→ Page text
The young wife should take not less, but more pains to make herself as attractive after as before marriage. A soiled ribbon, an untidy toilet, may seem trifling things, but they tell much of the esteem in which she holds her husband and her home. Not less but more care is needed to retain the love and respect of the man of her choice, than to win it. The pretty dress, the color of the ribbon, the manner of dressing the hair, are not affected, but chosen deliberately because she knows they are pleasing to him.
She should be the willing mother of his children. Marriage comprehends not only wifehood, but motherhood. To-day this is hardly believed by the many, and we may well mourn it as fatal, not only to the future of the American race, but to the best and highest interests of the home.
She should seek to keep pace with him in his mental growth, and never for a moment think that she is advancing his highest interests when she is denying herself that which would contribute to her development in order that he may advance. The marriage contract is not so one-sided a matter as this. Everything is for the interests of both, not one alone. There is something heroically pathetic in the story of Nasby’s Hannah Jane, but something perniciously unjust and blameworthy as well. Many a divorce has come from such blind neglect of self, that the interests of the husband may be advanced. “Incompatibility,” is the plea, a word full of tears, when discovered after years of married life.
The thoughtful husband will never allow such self-abnegation on the part of the wife. What he reads, she should read; and if she have not the time, he should read it aloud, while her hands are busy with the household cares. I remember well hearing Mrs. Livermore say, that she had her husband to thank for much of her mental growth, and varied information. “He was determined,” she said, “that I should read everything that he read; and many times in our little parsonage in a western state, when I was busied about the work of the home, he would come out into the kitchen, heated as hot as the fiery furnace, and read to me the book he was enjoying.”

(Entries on where items are located)
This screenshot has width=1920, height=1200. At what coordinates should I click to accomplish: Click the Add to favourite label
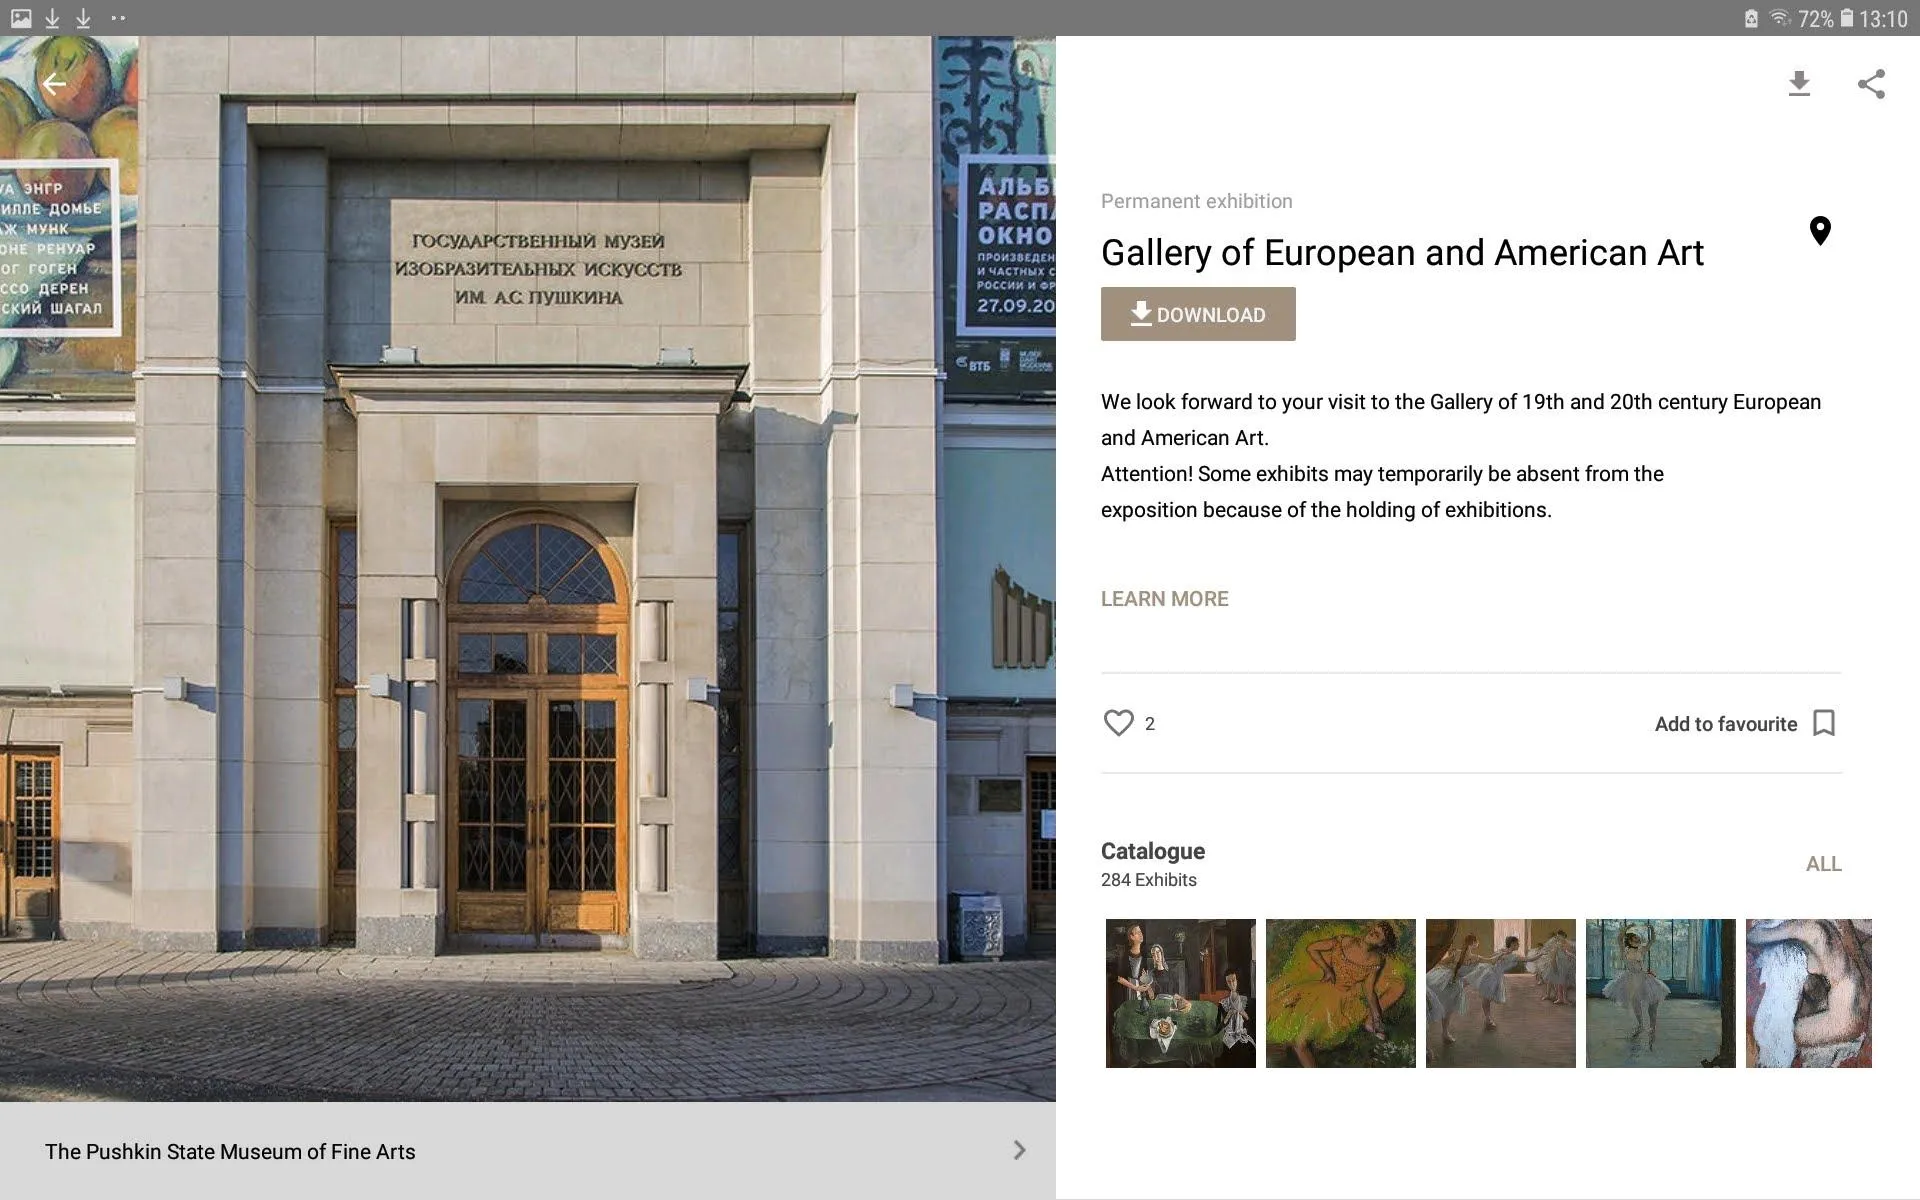point(1725,722)
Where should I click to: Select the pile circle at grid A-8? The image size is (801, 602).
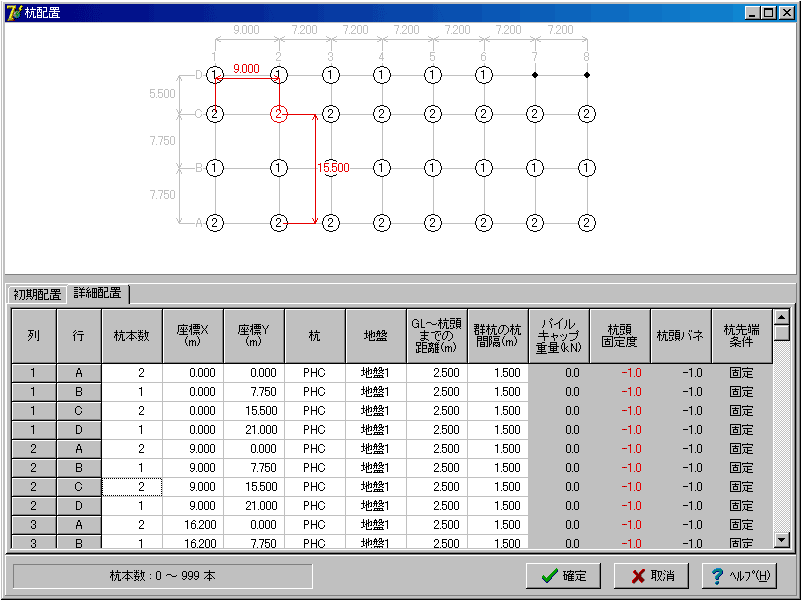point(586,223)

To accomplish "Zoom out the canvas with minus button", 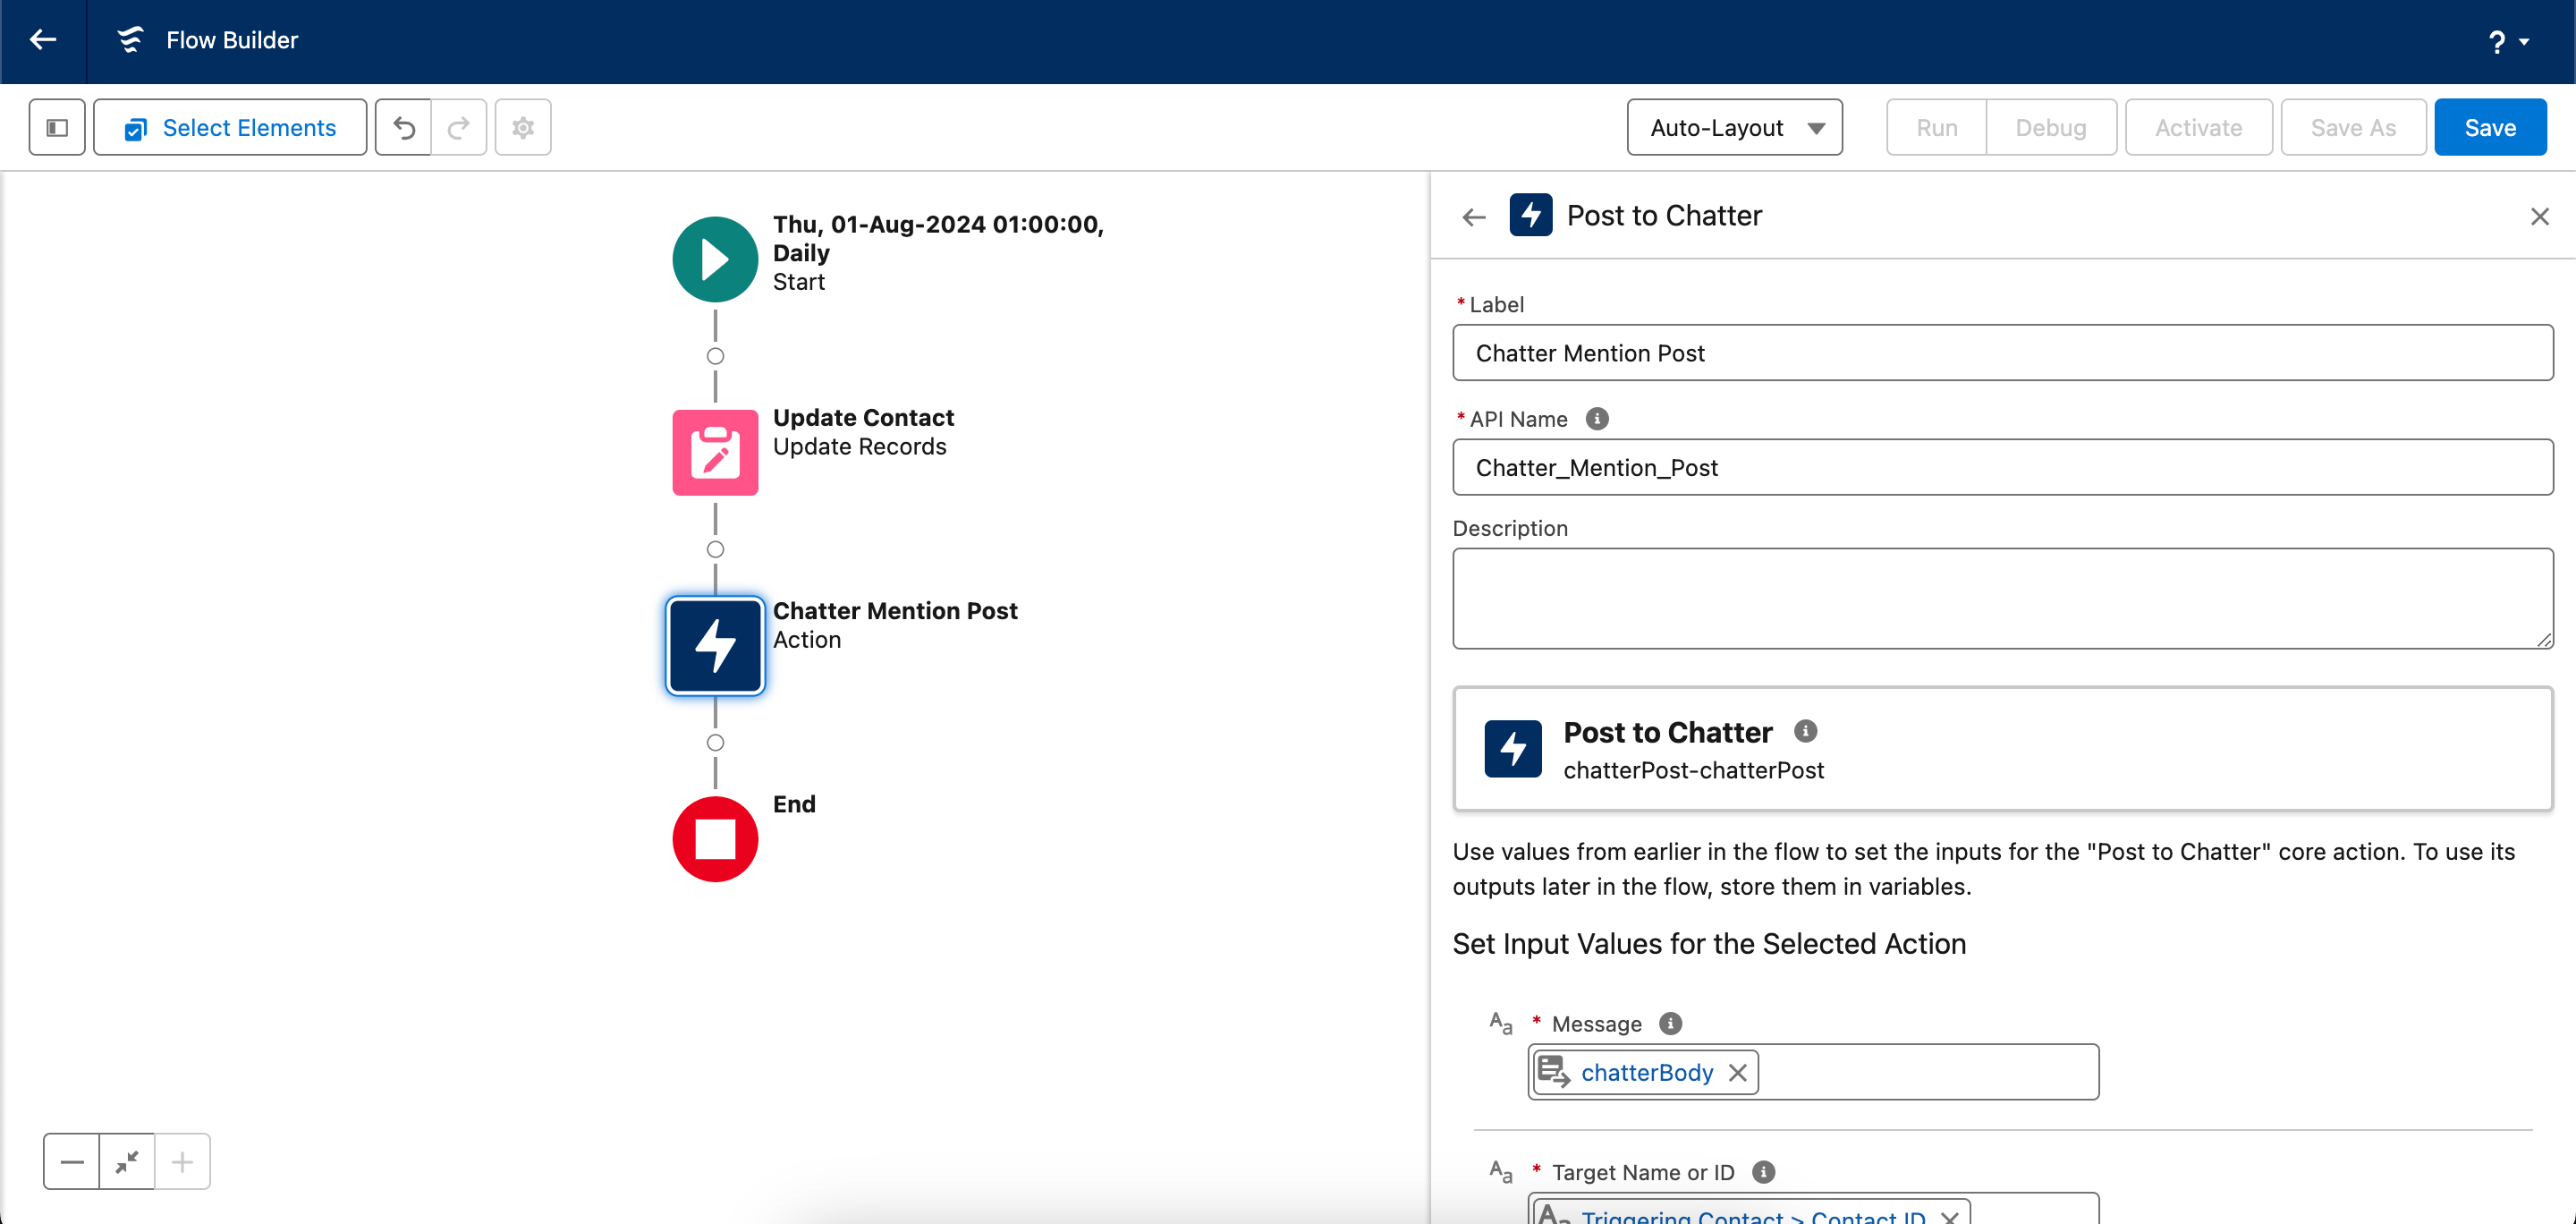I will 72,1161.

→ Problem to solve
Pick up the passage on a wife's part in marriage after its final sentence and carry it forward in the same style.

→ Result for this exercise
In the line of intellectual development there is a danger that must be guarded against. In this day of literary clubs and reading circles, the ambition to excel and keep pace with other women in mental culture, will prove a snare if not guarded against.
All that the wife can do in outside work, while not neglecting the higher duties of home and heart, will only freshen and brighten her for companionship, and give her glimpses, yes, extended views, of the world and its doings, that will serve to broaden her horizon, and bring her in closer touch with her husband in his wrestlings with the affairs of life.
The words of the wise man are not obsolete, and are as timely to-day as when written. “Who can find a virtuous woman? for her price is far above rubies. The heart of her husband doth safely trust in her, so that he shall have no need of spoil. She will do him good and not evil all the days of her life. Strength and honor are her clothing; and she shall rejoice in time to come. She openeth her mouth with wisdom, and in her tongue is the law of kindness; she looketh to the ways of her household, and eateth not the bread of idleness. Her children arise up and call her blessed, her husband also, and he praiseth her. Many daughters have done virtuously, but thou excelleth them all.”
A converted heathen said of his wife, “I do thank God for my Christian wife. She has been such a help to me. I nearly always take her advice. In fact I may just as well tell you that I always take it, she is so wise.”